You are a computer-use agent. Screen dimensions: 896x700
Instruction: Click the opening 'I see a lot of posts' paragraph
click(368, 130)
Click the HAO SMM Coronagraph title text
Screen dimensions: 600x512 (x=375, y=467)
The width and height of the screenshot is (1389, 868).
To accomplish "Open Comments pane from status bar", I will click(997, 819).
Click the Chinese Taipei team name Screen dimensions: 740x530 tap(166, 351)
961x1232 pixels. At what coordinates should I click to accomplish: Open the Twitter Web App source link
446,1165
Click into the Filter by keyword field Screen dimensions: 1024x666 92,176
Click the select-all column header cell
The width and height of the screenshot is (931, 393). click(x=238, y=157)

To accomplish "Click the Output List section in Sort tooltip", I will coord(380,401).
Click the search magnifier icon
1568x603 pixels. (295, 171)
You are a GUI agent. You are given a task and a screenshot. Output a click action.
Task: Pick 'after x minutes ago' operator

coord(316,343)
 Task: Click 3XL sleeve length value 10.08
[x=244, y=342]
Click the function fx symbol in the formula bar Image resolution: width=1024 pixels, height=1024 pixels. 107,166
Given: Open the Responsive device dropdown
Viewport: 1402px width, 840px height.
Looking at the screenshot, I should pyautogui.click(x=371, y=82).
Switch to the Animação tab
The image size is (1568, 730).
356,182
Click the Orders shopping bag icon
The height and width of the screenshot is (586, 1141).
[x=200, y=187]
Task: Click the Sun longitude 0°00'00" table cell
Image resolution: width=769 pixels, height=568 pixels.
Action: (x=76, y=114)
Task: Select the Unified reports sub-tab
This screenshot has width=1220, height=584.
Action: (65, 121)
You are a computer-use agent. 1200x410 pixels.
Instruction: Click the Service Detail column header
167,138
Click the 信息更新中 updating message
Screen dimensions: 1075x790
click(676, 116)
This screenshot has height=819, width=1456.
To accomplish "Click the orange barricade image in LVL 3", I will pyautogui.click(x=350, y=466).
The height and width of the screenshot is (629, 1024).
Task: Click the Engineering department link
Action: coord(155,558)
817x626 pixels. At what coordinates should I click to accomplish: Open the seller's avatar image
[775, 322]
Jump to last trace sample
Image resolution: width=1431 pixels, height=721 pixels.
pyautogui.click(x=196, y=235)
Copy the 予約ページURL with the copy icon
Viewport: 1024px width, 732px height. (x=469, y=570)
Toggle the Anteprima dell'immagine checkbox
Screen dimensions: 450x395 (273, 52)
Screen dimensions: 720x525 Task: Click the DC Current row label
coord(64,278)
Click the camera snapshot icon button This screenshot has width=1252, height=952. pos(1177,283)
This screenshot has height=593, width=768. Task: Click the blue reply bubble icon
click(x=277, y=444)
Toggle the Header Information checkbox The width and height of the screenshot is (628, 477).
★ ★ ★ ★ ★ ★ ★
- YOUR ASSIGNMENT: A full, exact copy of the entries is the required answer.

- RESPONSE TO THE TASK:
You are a computer-use agent. Screen dimensions: 896x700
Instruction: Click the opening 'I see a lot of posts' paragraph
click(368, 130)
Click the HAO SMM Coronagraph title text
Screen dimensions: 600x512 (x=375, y=467)
The width and height of the screenshot is (1389, 868).
To accomplish "Open Comments pane from status bar", I will click(997, 819).
Click the Chinese Taipei team name Screen dimensions: 740x530 tap(166, 351)
961x1232 pixels. At what coordinates should I click to accomplish: Open the Twitter Web App source link
446,1165
Click into the Filter by keyword field Screen dimensions: 1024x666 92,176
Click the select-all column header cell
The width and height of the screenshot is (931, 393). click(x=238, y=157)

To accomplish "Click the Output List section in Sort tooltip", I will coord(380,401).
Click the search magnifier icon
1568x603 pixels. (295, 171)
You are a GUI agent. You are given a task and a screenshot. Output a click action.
Task: Pick 'after x minutes ago' operator

coord(316,343)
 Task: Click 3XL sleeve length value 10.08
[x=244, y=342]
Click the function fx symbol in the formula bar Image resolution: width=1024 pixels, height=1024 pixels. 107,166
Given: Open the Responsive device dropdown
Viewport: 1402px width, 840px height.
Looking at the screenshot, I should pyautogui.click(x=371, y=82).
Switch to the Animação tab
The image size is (1568, 730).
356,182
Click the Orders shopping bag icon
The height and width of the screenshot is (586, 1141).
[x=200, y=187]
Task: Click the Sun longitude 0°00'00" table cell
Image resolution: width=769 pixels, height=568 pixels.
Action: (x=76, y=114)
Task: Select the Unified reports sub-tab
This screenshot has width=1220, height=584.
Action: (65, 121)
You are a computer-use agent. 1200x410 pixels.
Instruction: Click the Service Detail column header
167,138
Click the 信息更新中 updating message
Screen dimensions: 1075x790
click(676, 116)
This screenshot has height=819, width=1456.
To accomplish "Click the orange barricade image in LVL 3", I will pyautogui.click(x=350, y=466).
The height and width of the screenshot is (629, 1024).
Task: Click the Engineering department link
Action: coord(155,558)
817x626 pixels. At what coordinates should I click to accomplish: Open the seller's avatar image
[775, 322]
Jump to last trace sample
Image resolution: width=1431 pixels, height=721 pixels.
pyautogui.click(x=196, y=235)
Copy the 予約ページURL with the copy icon
Viewport: 1024px width, 732px height. (x=469, y=570)
Toggle the Anteprima dell'immagine checkbox
Screen dimensions: 450x395 (273, 52)
Screen dimensions: 720x525 Task: Click the DC Current row label
coord(64,278)
Click the camera snapshot icon button This screenshot has width=1252, height=952. pos(1177,283)
This screenshot has height=593, width=768. Task: Click the blue reply bubble icon
click(x=277, y=444)
Toggle the Header Information checkbox The width and height of the screenshot is (628, 477).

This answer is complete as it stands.